Items from a data source:
***
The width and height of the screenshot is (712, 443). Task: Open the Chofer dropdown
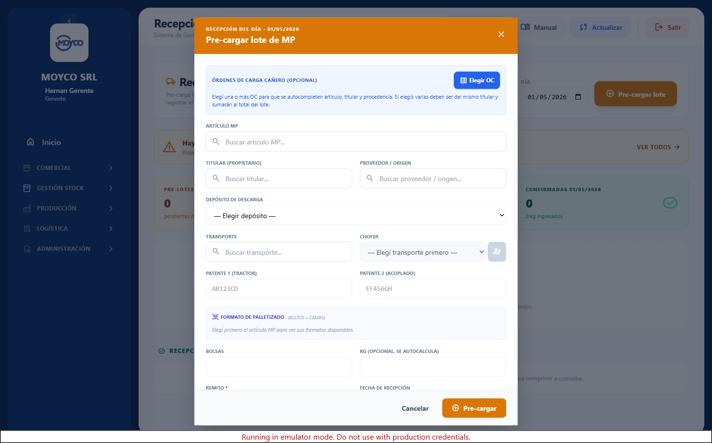click(x=423, y=252)

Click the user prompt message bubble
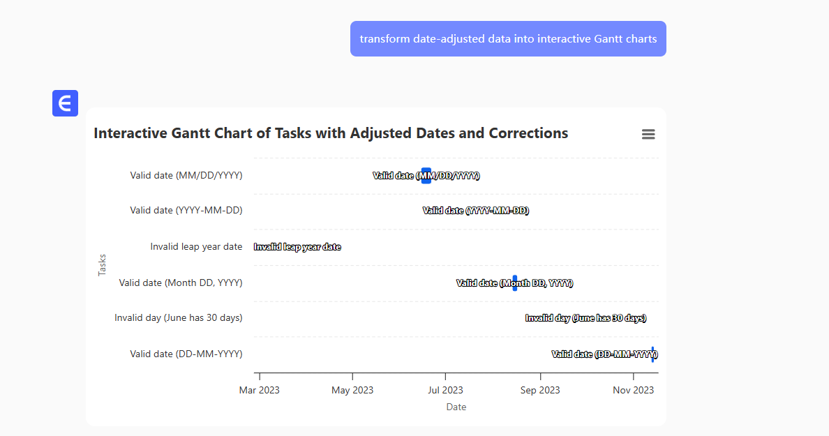click(x=508, y=39)
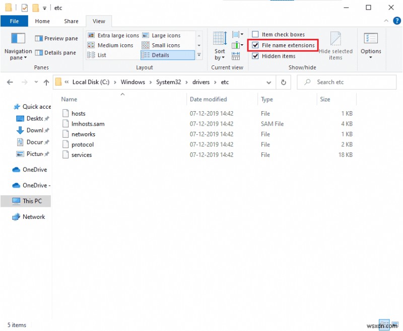Image resolution: width=403 pixels, height=331 pixels.
Task: Enable Item check boxes
Action: tap(255, 34)
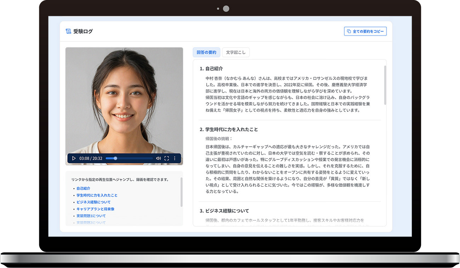Go to the 実装問題1について link
This screenshot has height=268, width=460.
click(91, 216)

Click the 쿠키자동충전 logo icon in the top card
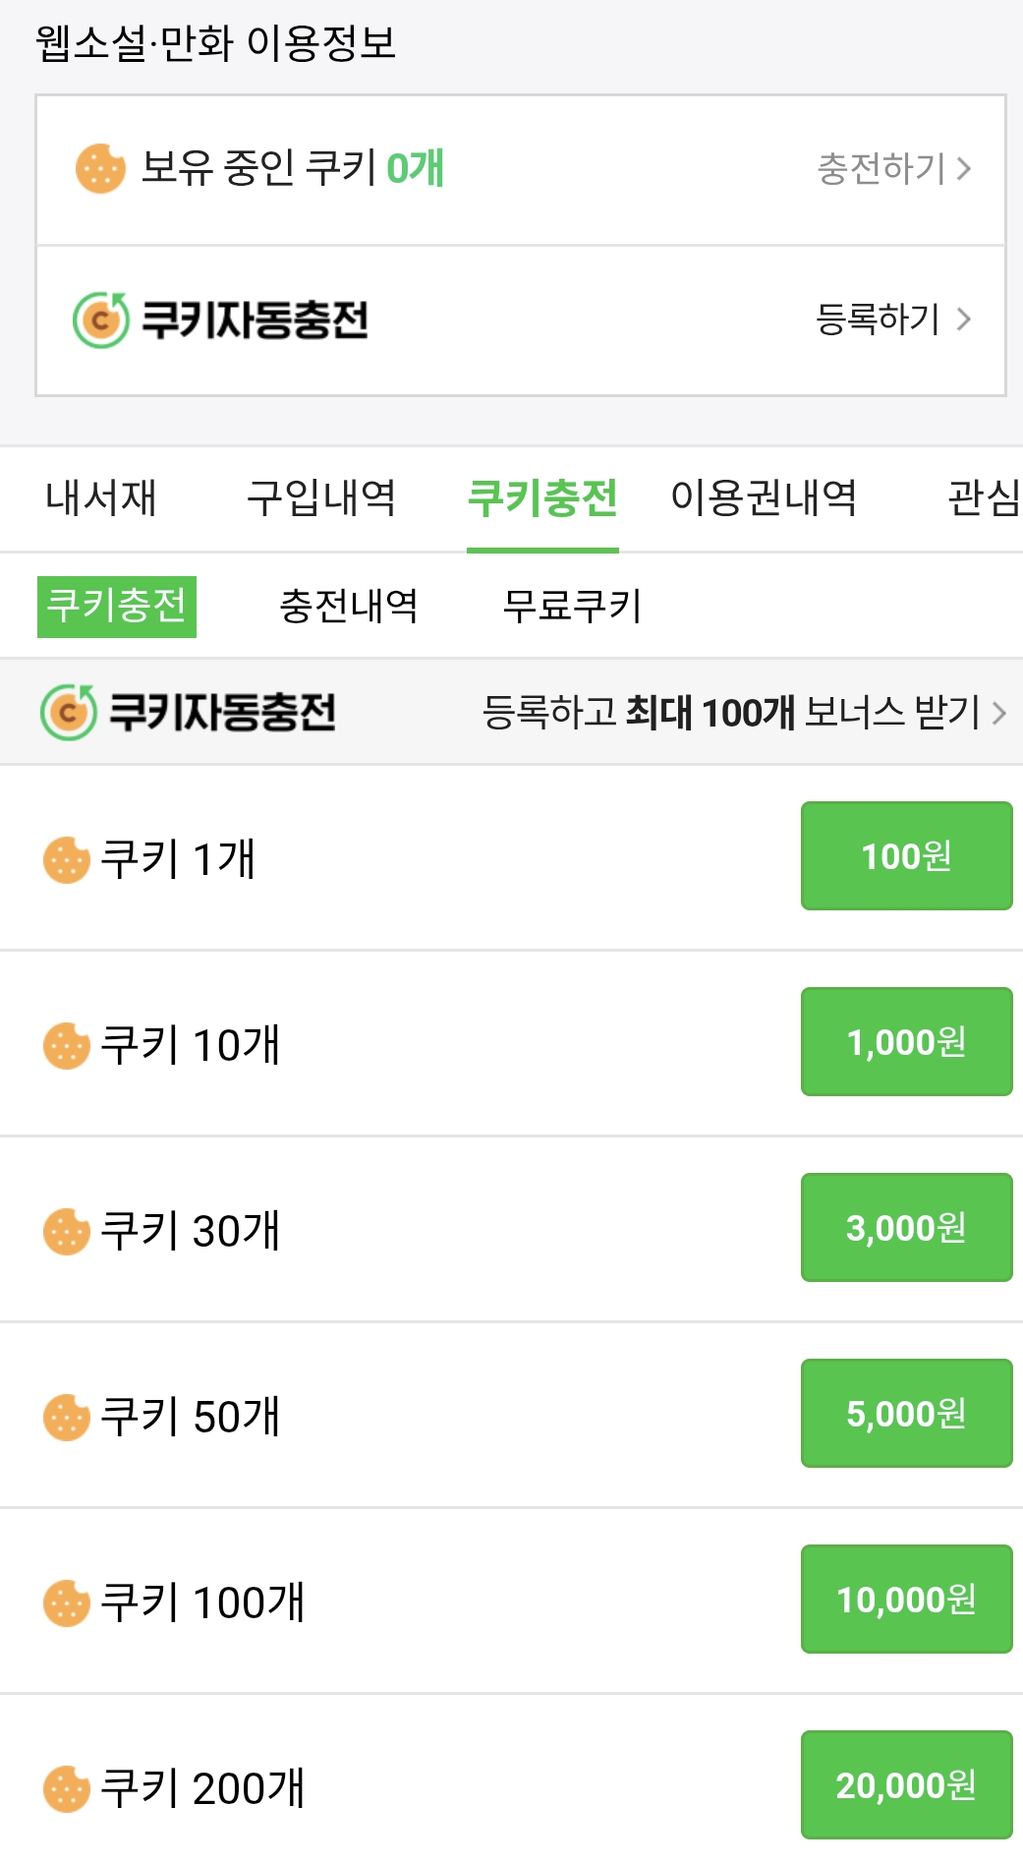click(x=100, y=320)
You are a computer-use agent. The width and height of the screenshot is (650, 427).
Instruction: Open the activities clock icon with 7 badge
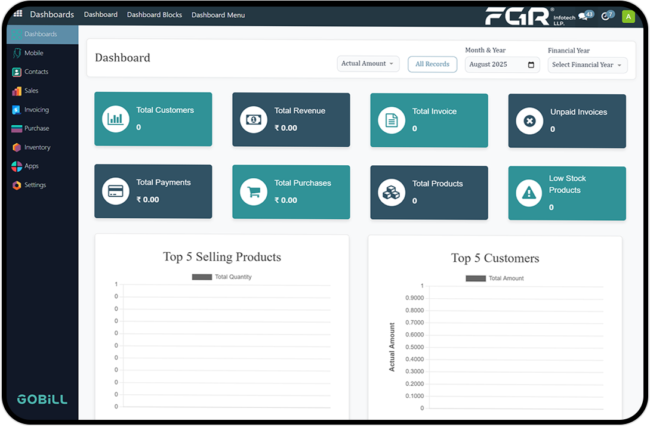(606, 16)
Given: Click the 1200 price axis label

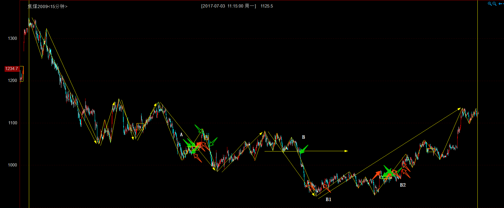Looking at the screenshot, I should [x=12, y=80].
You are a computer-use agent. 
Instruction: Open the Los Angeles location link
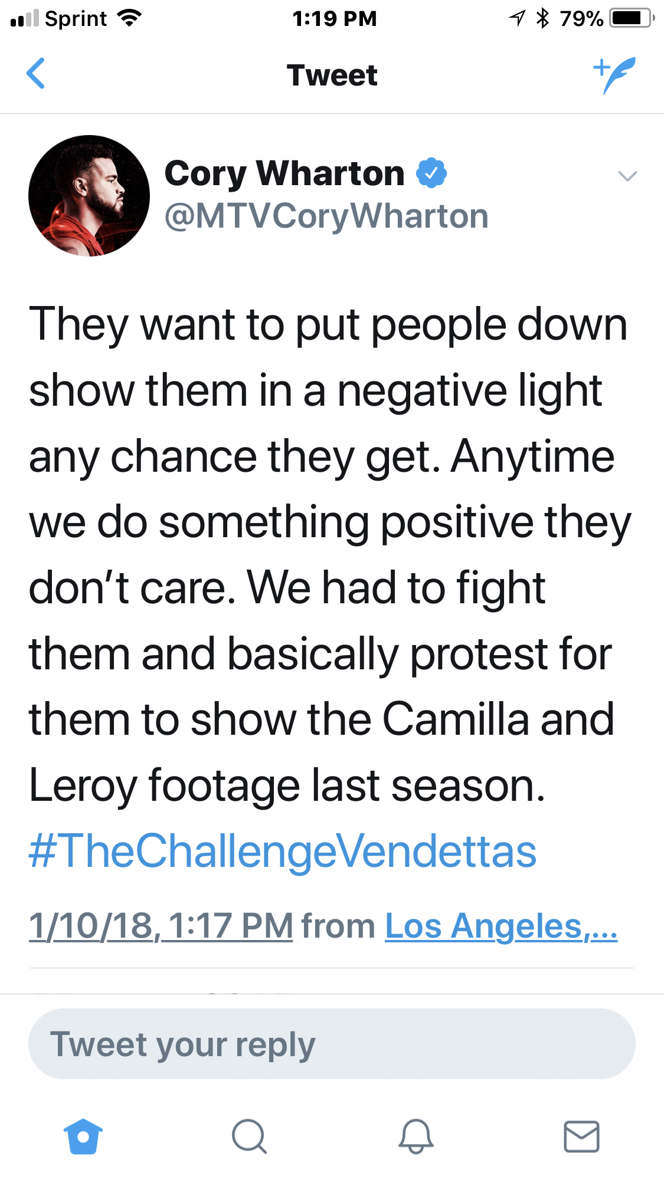[501, 925]
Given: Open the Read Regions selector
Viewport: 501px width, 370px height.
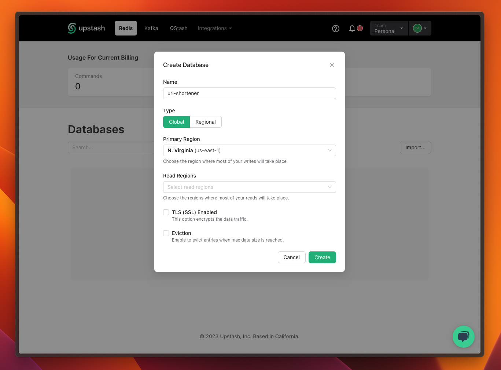Looking at the screenshot, I should [249, 187].
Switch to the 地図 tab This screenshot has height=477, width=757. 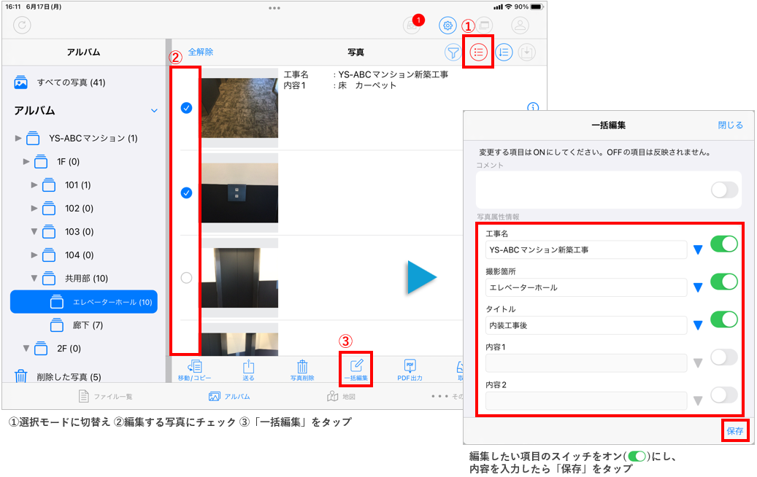click(x=342, y=397)
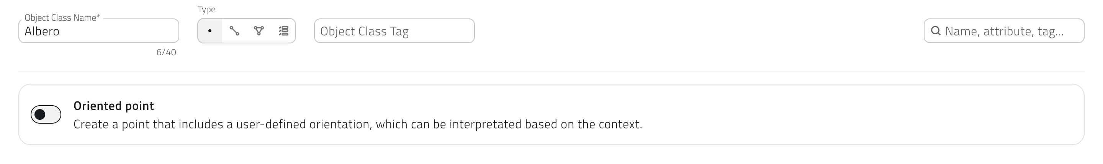Click the "Oriented point" heading
Image resolution: width=1103 pixels, height=164 pixels.
(x=113, y=106)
***
== YOUR ASSIGNMENT ==
If a line in the records holds the string "computer", count it, and give only the total.

== YOUR SOLUTION ==
2